• _The exercise_:
Copy word for word the lines from the very start down through the line containing "click(x=604, y=82)".

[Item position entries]

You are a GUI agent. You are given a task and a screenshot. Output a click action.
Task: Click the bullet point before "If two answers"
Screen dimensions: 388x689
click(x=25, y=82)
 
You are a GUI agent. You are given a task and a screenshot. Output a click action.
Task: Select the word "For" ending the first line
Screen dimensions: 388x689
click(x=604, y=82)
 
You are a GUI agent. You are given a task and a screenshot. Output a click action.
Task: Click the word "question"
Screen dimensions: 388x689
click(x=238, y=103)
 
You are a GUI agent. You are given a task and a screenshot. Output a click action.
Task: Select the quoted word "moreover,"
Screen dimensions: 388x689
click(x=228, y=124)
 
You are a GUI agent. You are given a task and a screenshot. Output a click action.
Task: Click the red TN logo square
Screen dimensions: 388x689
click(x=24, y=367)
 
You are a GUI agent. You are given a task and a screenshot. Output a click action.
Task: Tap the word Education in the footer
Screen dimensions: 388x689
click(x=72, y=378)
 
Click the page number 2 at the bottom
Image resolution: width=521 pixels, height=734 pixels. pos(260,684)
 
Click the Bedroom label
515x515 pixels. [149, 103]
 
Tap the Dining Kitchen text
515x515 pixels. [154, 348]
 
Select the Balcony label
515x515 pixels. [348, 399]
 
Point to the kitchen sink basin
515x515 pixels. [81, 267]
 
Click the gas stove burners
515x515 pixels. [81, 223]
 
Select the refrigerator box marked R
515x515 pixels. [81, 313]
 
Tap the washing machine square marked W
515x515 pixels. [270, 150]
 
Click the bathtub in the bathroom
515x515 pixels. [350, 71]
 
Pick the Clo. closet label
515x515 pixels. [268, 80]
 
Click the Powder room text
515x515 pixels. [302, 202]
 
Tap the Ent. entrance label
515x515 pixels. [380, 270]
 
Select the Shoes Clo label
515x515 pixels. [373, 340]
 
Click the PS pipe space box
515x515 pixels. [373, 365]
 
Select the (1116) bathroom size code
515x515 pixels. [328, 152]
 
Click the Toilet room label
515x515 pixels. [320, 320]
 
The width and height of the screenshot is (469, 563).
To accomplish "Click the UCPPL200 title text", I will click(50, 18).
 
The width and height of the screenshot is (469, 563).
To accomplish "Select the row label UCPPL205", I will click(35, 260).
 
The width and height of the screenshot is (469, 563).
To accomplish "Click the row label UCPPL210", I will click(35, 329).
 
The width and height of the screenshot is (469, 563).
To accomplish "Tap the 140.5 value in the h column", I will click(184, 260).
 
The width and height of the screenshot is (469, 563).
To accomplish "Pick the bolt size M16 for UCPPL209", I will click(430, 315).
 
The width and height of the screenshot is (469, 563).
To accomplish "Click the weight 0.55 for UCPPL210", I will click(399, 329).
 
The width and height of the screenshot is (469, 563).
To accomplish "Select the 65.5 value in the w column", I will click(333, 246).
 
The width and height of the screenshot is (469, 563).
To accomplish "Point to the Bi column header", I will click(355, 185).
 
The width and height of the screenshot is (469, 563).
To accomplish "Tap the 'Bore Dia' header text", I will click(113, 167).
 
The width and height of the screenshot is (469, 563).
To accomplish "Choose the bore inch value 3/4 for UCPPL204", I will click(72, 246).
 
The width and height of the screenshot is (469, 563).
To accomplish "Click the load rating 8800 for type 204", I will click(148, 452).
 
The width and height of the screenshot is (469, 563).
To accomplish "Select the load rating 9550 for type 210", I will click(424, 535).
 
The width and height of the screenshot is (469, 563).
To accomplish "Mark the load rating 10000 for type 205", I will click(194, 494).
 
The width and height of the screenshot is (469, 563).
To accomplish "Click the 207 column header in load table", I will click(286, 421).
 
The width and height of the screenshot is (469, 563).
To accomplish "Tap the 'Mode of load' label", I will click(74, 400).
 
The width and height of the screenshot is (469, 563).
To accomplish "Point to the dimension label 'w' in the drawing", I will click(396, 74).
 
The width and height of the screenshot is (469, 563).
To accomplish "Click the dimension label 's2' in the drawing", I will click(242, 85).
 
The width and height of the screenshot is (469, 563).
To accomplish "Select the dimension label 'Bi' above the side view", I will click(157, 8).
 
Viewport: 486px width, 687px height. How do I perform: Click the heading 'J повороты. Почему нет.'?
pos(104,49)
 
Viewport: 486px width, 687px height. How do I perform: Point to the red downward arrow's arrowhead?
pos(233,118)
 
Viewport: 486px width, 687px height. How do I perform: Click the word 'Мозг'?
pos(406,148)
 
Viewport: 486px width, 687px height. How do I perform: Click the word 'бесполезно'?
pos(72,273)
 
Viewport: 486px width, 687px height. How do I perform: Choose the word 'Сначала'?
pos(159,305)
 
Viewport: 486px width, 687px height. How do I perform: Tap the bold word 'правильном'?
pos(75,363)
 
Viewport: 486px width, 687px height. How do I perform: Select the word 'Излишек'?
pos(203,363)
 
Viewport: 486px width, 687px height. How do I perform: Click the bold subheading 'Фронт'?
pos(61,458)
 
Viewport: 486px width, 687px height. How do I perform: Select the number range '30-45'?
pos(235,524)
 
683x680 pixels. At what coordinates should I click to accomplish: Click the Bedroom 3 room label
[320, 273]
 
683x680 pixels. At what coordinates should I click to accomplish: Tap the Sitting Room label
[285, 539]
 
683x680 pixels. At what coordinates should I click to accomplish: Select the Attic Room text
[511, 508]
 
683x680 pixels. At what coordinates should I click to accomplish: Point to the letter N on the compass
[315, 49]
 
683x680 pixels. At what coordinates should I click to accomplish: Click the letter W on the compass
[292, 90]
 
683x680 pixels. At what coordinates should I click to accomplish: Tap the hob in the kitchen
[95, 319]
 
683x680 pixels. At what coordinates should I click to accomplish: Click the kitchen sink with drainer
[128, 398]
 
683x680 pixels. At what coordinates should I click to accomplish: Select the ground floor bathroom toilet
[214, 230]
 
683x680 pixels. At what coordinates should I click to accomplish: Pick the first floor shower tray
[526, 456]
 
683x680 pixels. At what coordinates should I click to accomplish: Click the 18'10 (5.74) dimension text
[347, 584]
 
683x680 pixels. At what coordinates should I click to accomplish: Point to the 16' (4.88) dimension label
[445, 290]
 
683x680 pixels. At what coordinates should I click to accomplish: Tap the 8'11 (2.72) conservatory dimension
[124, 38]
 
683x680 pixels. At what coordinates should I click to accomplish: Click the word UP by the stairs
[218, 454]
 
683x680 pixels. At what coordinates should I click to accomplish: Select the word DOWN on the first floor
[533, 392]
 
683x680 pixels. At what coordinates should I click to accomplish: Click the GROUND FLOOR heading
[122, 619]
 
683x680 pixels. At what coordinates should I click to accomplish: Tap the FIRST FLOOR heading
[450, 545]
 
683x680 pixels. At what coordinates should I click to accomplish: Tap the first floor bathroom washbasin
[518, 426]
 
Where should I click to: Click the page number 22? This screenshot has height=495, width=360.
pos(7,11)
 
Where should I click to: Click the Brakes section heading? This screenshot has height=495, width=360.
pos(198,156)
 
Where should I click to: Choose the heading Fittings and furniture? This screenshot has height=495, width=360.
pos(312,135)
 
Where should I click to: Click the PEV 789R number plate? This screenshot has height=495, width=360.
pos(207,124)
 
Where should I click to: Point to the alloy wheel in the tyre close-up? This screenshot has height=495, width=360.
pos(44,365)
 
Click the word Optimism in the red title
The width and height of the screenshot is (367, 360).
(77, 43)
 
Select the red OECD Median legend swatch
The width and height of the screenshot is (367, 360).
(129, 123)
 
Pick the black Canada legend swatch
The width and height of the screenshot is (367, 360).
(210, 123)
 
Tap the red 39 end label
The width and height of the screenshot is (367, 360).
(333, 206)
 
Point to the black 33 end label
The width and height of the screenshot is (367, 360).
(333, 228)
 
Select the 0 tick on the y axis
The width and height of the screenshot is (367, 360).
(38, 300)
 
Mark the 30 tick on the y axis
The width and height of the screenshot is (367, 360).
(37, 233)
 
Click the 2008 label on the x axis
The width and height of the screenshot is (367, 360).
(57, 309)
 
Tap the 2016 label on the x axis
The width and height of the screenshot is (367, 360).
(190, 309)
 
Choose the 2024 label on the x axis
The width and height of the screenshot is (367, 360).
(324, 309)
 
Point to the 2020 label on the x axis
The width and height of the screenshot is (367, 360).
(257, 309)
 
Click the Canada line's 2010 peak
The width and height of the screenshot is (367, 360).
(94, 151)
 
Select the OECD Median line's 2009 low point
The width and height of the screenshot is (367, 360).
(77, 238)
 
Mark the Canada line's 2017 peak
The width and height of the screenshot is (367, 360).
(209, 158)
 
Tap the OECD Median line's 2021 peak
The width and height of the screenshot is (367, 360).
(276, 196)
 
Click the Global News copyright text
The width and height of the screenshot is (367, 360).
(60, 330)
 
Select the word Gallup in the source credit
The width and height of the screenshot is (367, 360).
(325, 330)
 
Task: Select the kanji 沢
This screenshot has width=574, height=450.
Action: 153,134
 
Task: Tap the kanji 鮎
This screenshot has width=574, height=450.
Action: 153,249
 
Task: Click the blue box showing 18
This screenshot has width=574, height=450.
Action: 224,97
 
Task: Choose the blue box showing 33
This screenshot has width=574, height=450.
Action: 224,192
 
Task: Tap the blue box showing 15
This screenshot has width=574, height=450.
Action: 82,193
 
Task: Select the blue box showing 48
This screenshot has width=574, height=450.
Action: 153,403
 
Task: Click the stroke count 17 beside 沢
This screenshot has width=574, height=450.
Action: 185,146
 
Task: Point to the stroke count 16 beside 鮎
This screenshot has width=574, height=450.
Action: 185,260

• _Reply to the exercise_:
You are a GUI agent. You are given a task and a screenshot. Output a click action.
Task: Click the bullet point before "If two answers"
Screen dimensions: 388x689
click(x=25, y=82)
 
You are a GUI agent. You are given a task and a screenshot. Output a click action.
Task: Select the word "For" ending the first line
Screen dimensions: 388x689
click(x=604, y=82)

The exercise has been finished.